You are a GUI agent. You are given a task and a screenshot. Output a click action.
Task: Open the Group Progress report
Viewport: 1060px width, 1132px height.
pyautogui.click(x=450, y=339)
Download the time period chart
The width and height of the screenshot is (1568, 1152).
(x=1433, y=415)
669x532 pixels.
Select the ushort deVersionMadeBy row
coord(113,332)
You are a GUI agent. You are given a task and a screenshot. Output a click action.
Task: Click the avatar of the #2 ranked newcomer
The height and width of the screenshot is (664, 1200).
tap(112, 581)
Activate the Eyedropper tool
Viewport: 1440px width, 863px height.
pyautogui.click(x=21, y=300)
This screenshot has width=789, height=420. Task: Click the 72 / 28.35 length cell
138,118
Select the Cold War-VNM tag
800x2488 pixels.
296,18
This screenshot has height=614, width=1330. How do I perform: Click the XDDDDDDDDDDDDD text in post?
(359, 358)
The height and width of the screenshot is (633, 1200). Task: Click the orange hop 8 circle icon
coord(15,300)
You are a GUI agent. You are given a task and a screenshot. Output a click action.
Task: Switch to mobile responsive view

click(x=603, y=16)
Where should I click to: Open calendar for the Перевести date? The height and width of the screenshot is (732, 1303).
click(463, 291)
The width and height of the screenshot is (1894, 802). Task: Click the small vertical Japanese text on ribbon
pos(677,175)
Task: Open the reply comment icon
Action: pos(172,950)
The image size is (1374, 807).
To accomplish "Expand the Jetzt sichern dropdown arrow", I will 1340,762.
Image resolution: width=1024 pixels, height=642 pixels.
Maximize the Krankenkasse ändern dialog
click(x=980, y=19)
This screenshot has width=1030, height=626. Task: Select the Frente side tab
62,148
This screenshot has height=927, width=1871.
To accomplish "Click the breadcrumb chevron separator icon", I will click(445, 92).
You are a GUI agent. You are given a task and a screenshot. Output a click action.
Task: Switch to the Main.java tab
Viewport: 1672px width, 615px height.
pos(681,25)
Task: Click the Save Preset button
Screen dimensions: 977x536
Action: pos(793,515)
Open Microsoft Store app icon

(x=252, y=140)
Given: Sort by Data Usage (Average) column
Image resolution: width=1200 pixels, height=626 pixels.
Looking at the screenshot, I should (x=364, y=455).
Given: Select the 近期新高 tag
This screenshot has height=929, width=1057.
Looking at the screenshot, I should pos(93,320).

==========

Work item
Reproduce the material in full, keeping every line exactly as given.

Output for this task
You are a GUI agent. You are given a task and a screenshot. Output a click action.
Task: Open the Group Progress report
Viewport: 1060px width, 1132px height.
pyautogui.click(x=450, y=339)
Download the time period chart
The width and height of the screenshot is (1568, 1152).
(x=1433, y=415)
669x532 pixels.
Select the ushort deVersionMadeBy row
coord(113,332)
You are a GUI agent. You are given a task and a screenshot. Output a click action.
Task: Click the avatar of the #2 ranked newcomer
The height and width of the screenshot is (664, 1200).
tap(112, 581)
Activate the Eyedropper tool
Viewport: 1440px width, 863px height.
pyautogui.click(x=21, y=300)
This screenshot has width=789, height=420. Task: Click the 72 / 28.35 length cell
138,118
Select the Cold War-VNM tag
800x2488 pixels.
296,18
This screenshot has height=614, width=1330. How do I perform: Click the XDDDDDDDDDDDDD text in post?
(359, 358)
The height and width of the screenshot is (633, 1200). Task: Click the orange hop 8 circle icon
coord(15,300)
You are a GUI agent. You are given a task and a screenshot. Output a click action.
Task: Switch to mobile responsive view

click(x=603, y=16)
Where should I click to: Open calendar for the Перевести date? The height and width of the screenshot is (732, 1303).
click(463, 291)
The width and height of the screenshot is (1894, 802). Task: Click the small vertical Japanese text on ribbon
pos(677,175)
Task: Open the reply comment icon
Action: pos(172,950)
The image size is (1374, 807).
To accomplish "Expand the Jetzt sichern dropdown arrow", I will 1340,762.
Image resolution: width=1024 pixels, height=642 pixels.
Maximize the Krankenkasse ändern dialog
click(x=980, y=19)
This screenshot has width=1030, height=626. Task: Select the Frente side tab
62,148
This screenshot has height=927, width=1871.
To accomplish "Click the breadcrumb chevron separator icon", I will click(445, 92).
You are a GUI agent. You are given a task and a screenshot. Output a click action.
Task: Switch to the Main.java tab
Viewport: 1672px width, 615px height.
pos(681,25)
Task: Click the Save Preset button
Screen dimensions: 977x536
Action: pos(793,515)
Open Microsoft Store app icon

(x=252, y=140)
Given: Sort by Data Usage (Average) column
Image resolution: width=1200 pixels, height=626 pixels.
Looking at the screenshot, I should (x=364, y=455).
Given: Select the 近期新高 tag
This screenshot has height=929, width=1057.
Looking at the screenshot, I should pos(93,320).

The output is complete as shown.